[Opening DATA SHOWN section]

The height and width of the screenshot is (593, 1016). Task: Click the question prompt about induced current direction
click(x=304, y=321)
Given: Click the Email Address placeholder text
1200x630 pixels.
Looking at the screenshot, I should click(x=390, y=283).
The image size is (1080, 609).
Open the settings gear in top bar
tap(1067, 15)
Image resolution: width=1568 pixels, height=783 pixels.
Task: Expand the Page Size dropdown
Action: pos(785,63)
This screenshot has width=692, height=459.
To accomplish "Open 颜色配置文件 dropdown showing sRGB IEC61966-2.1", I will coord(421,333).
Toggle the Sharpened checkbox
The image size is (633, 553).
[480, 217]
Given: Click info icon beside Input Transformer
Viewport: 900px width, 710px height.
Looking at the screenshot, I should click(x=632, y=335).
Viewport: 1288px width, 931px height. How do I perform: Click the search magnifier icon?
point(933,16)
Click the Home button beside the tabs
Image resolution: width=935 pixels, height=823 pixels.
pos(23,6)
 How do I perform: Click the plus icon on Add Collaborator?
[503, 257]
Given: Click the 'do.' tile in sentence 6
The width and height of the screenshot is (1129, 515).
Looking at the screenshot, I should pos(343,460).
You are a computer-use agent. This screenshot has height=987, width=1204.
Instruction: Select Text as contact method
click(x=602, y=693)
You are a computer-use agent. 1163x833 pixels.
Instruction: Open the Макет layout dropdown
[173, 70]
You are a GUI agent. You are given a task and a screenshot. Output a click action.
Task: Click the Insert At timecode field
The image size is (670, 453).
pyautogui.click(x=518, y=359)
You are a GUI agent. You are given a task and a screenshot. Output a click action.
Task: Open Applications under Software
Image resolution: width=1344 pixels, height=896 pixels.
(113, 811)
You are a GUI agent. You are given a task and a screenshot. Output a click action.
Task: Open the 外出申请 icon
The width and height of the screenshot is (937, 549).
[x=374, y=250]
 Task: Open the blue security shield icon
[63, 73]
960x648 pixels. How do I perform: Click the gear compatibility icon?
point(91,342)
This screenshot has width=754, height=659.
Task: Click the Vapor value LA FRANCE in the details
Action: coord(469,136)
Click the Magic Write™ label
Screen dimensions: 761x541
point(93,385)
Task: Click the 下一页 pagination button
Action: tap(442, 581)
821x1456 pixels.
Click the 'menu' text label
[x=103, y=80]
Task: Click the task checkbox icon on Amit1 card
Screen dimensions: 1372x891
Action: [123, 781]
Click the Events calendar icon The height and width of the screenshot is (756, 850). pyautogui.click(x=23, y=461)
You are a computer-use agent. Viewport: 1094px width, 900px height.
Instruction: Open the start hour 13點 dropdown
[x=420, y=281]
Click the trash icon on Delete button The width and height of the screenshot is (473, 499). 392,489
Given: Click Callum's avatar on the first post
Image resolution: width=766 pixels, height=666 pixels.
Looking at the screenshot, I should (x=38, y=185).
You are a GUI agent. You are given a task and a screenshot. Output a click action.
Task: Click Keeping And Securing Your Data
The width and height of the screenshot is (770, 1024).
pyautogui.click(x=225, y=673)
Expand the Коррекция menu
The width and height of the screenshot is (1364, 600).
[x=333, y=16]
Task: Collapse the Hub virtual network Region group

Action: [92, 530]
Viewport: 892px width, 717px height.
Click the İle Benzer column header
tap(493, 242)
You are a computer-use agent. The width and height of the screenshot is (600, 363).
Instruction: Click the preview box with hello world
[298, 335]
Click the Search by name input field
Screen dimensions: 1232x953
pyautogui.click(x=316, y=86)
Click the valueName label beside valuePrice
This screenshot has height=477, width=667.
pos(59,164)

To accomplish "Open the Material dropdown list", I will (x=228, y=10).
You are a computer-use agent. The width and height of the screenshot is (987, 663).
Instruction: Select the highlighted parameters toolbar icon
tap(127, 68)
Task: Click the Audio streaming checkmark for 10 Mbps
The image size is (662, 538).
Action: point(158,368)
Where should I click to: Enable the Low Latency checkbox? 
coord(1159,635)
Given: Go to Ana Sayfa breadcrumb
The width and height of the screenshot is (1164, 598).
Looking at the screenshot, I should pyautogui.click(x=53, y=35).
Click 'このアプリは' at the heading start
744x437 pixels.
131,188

[Closing DATA SHOWN section]

__WHAT THIS TASK INVOLVES__. Given the records above, reproduce precisely and only the lines between the line holding "Task: Click the Insert At timecode field" and the line holding "is (600, 363).", inclusive.

__EXPECTED ANSWER__.
Task: Click the Insert At timecode field
The image size is (670, 453).
pyautogui.click(x=518, y=359)
You are a GUI agent. You are given a task and a screenshot. Output a click action.
Task: Open Applications under Software
Image resolution: width=1344 pixels, height=896 pixels.
(113, 811)
You are a GUI agent. You are given a task and a screenshot. Output a click action.
Task: Open the 外出申请 icon
The width and height of the screenshot is (937, 549).
[x=374, y=250]
 Task: Open the blue security shield icon
[63, 73]
960x648 pixels. How do I perform: Click the gear compatibility icon?
point(91,342)
This screenshot has width=754, height=659.
Task: Click the Vapor value LA FRANCE in the details
Action: coord(469,136)
Click the Magic Write™ label
Screen dimensions: 761x541
point(93,385)
Task: Click the 下一页 pagination button
Action: tap(442, 581)
821x1456 pixels.
Click the 'menu' text label
[x=103, y=80]
Task: Click the task checkbox icon on Amit1 card
Screen dimensions: 1372x891
Action: [123, 781]
Click the Events calendar icon The height and width of the screenshot is (756, 850). pyautogui.click(x=23, y=461)
You are a computer-use agent. Viewport: 1094px width, 900px height.
Instruction: Open the start hour 13點 dropdown
[x=420, y=281]
Click the trash icon on Delete button The width and height of the screenshot is (473, 499). 392,489
Given: Click Callum's avatar on the first post
Image resolution: width=766 pixels, height=666 pixels.
Looking at the screenshot, I should (x=38, y=185).
You are a GUI agent. You are given a task and a screenshot. Output a click action.
Task: Click Keeping And Securing Your Data
The width and height of the screenshot is (770, 1024).
pyautogui.click(x=225, y=673)
Expand the Коррекция menu
The width and height of the screenshot is (1364, 600).
[x=333, y=16]
Task: Collapse the Hub virtual network Region group

Action: [92, 530]
Viewport: 892px width, 717px height.
Click the İle Benzer column header
tap(493, 242)
You are a computer-use agent. The width and height of the screenshot is (600, 363).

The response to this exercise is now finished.